In 2018, the University of Tennessee at Knoxville had to evacuate 586 students from Laurel Hall in 2018 after mold was found in the building. According to Knoxville TV station WBIR,  remediating and renovating Laurel Hall and compensating affected students ultimately cost the university nine million dollars. UT Knoxville’s student newspaper,  the Daily Beacon, reported that the students who accepted the university’s rehousing options were refunded half of the semester’s room and board payments – an amount that the Knoxville News reported ranging from $3,375 to $4,356 per student. Those who opted not to move into university-provided alternate housing, in area motels, were refunded the entire semester’s housing cost. 

At Indiana University Bloomington, students sued in 2019 over mold issues in three dorms after it was reported that university officials “pressured staff physicians to avoid telling students that health issues may have been caused by mold in their dorms.” The university had to move 1,100 students to off-campus housing for the remainder of the 2019-2020 academic year, and Indiana Public Media reported that the University paid out more than $7 million to compensate affected students for health and personal property expenses. The students’  lawsuit was overturned on appeal because of the University’s $7 million compensation payments. 

Asked last whether Sewanee planned to offer compensation to Johnson residents, Provost Wilson told The Purple last Thursday that the University’s emergency management executive team had recently met and issued a final message to affected parents and students. 

“We have included in our final communication a message that we will accept requests from families related to travel to Sewanee to assist their students in Johnson Hall,” the provost wrote in an email to The Purple. “At the same meeting, we determined that we will not provide compensation for the disruption created by the relocation of students. We will, however, consider specific medical claims related to the mold situation in Johnson on an ad hoc basis.” 

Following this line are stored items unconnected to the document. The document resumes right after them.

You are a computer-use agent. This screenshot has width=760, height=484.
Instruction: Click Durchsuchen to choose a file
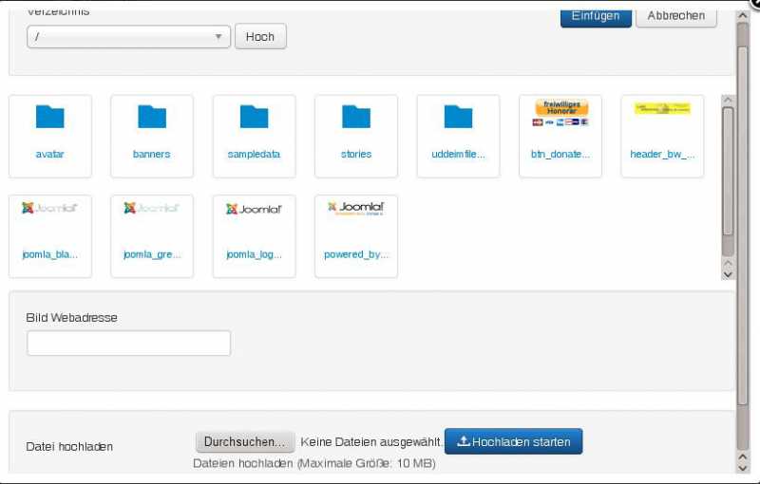point(244,442)
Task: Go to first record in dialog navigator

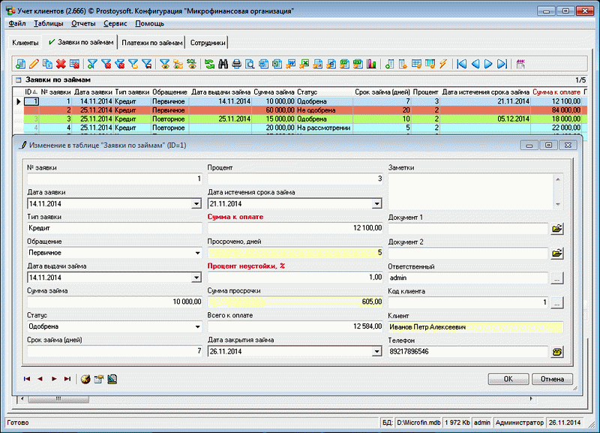Action: (27, 379)
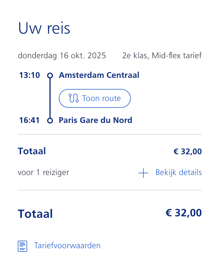
Task: Click the 16:41 arrival time
Action: point(30,120)
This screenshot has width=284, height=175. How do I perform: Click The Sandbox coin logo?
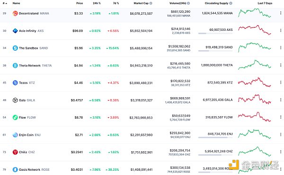click(15, 48)
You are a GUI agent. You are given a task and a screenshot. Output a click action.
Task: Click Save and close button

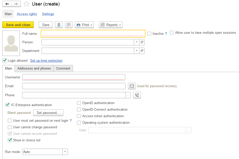pyautogui.click(x=18, y=25)
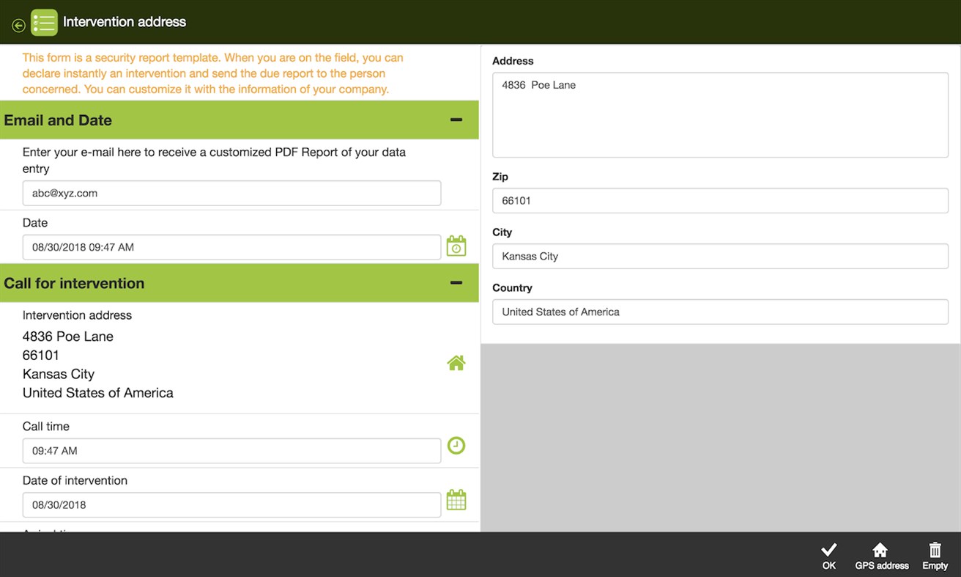Click the green home icon beside intervention address
Screen dimensions: 961x577
point(456,362)
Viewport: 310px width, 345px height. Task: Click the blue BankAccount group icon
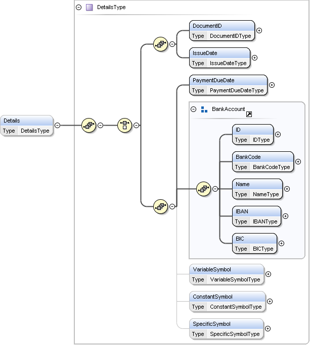click(204, 109)
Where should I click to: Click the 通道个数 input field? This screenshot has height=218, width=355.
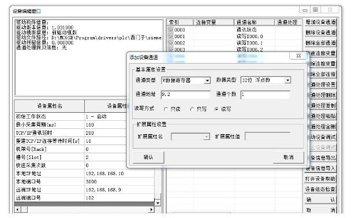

For more information on the effect of Johnson’s mold problem on students and parents, read “Homelessness, Helplessness, and Health Scares: the Story of the Johnson Refugees.”

2 comments

  1. Where is your new Housing Director and your Dean of Students? Sounds like they are missing in action. Had the university hired me to run your housing program, this would have been solved. But seems age and experience discrimination stand no chance when DE & I are in the room. I made you last editor aware but got the big blow off.

  2. I lived in Johnson Hall my freshman year (2020-2021). My roommate and I had mold in our AC unit and when we called Facilities Management, their solution was to Clorox wipe the vent. Myself and my roommate both got very sick that year. Because of the restrictions for COVID, we spent a lot of time confined in the room. I visited the wellness center numerous times and was placed on various steroids, antibiotics, etc. I had several breathing issues, tonsillitis, and a cough all year. My roommate would break out in these huge welts all over her body- which she was told was allergies on the Domain.

    I’m glad that the administration is finally taking the necessary steps to renovating Johnson Hall. There has always been such a great sense of community in that dorm- commonly referred to “The Johnson Girls”.